Viele Marken lassen die damaligen Highlights und Werbekampagnen im aktuellen Kontext wiederauferstehen, was sehr spannend und zudem authentisch ist. Schwierig wird es im Bereich SEA und Affiliate Marketing, da die Gen Z auch sehr stark an den Angeboten von Multi-Retailern interessiert ist, um eine größere Auswahl zu haben. 

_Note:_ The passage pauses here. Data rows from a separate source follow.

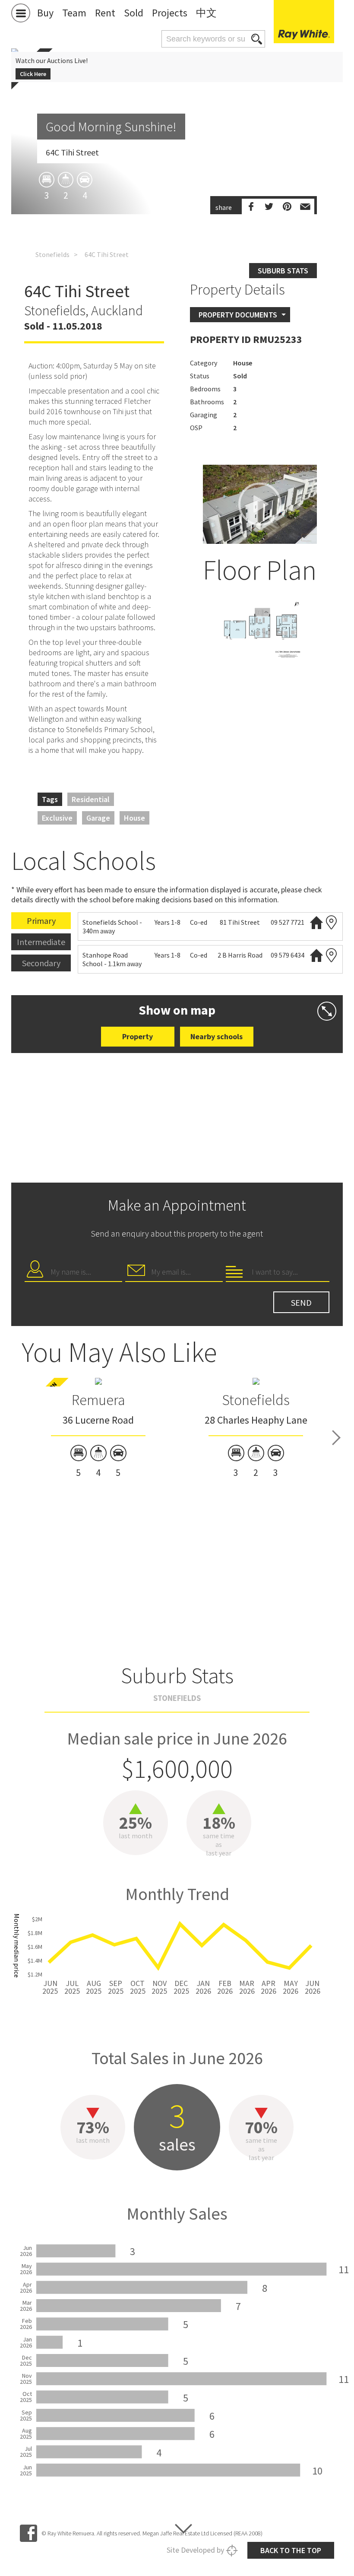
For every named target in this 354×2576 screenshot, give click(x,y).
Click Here (33, 74)
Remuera (98, 1400)
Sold (133, 12)
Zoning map (331, 922)
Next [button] (336, 1438)
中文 (206, 12)
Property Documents (238, 315)
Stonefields (52, 254)
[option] (260, 628)
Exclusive (57, 818)
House (134, 818)
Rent (105, 12)
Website (316, 922)
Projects (169, 12)
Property (137, 1036)
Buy (45, 12)
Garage (98, 818)
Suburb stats (283, 271)
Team (74, 12)
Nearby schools (216, 1036)
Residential (91, 799)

Weitere Trends im Luxus-Segment

1

Digitalisierung des Retail Netzwerkes. Dazu zählen zum Beispiel Click & Collect und interaktive Experience.

2

Das Aufsetzen diverser Studien zum Thema Upper Funnel / Awareness: Wie bleiben wir als Marke relevant, welche Mediakanäle tragen am stärksten zur Markenwahrnehmung bei?

3

Social Commerce, ein Trend, der aus Asien zu uns kommt. TikTok und LinkedIn sind top Verkaufskanäle.

4

Programmatic Advertising. In der Luxusindustrie funktioniert es allerdings aufgrund der höheren Preise noch nicht mit positivem ROI.

5

Transformation durch Kollaboration von Brands und Markenbotschaftern: zum Beispiel Tiffany und Jay-Z/Beyonce mit Gucci und The North Face.

6

Es wird neue Job Profile geben: Data Scientists, Data Engineers und Marketing Analysts. Die Kombination aus Lifestyle Marketeer und Data Manager ist sehr rar und gerade absolut gefragt.

7

Unternehmenswandel: die Entwicklung vom produktorientierten zum verbraucherorientierten Unternehmen.



Über Maria von Scheel-Plessen

Maria von Scheel-Plessen ist eine bekannte Rednerin und Digital-Enthusiastin. Als EMEA-Direktorin betreut sie die Bereiche Medien, Werbung und E-Commerce bei Gucci in 37 Märkten. Zuvor war Maria vier Jahre lang Global Head of Media & Advertising bei Montblanc, wo sie die weltweite Medien- und Werbestrategie für 22 Märkte über alle Online- und Offline-Kanäle hinweg beaufsichtigte. Zu ihren weiteren beruflichen Stationen gehört Amazon, wo Maria für die Marketing- und Kommunikationsstrategie für Premiummarken auf Amazon in Deutschland, Italien und Spanien verantwortlich zeichnete. Zudem war sie bei Rocket Internet als Head of Communications für Südostasien bei Zalora (asiatisches Zalando) tätig.

Maria ist Absolventin der London School of Economics. Ihre große Leidenschaft ist die Digitalisierung in verschiedenen Branchen − von Start-ups bis hin zu Luxusunternehmen. Sie verfügt über umfangreiche Erfahrungen im Digital- und Offline-Marketing, in der digitalen Transformation sowie im B2B- und B2C-Kundenmarketing und -management.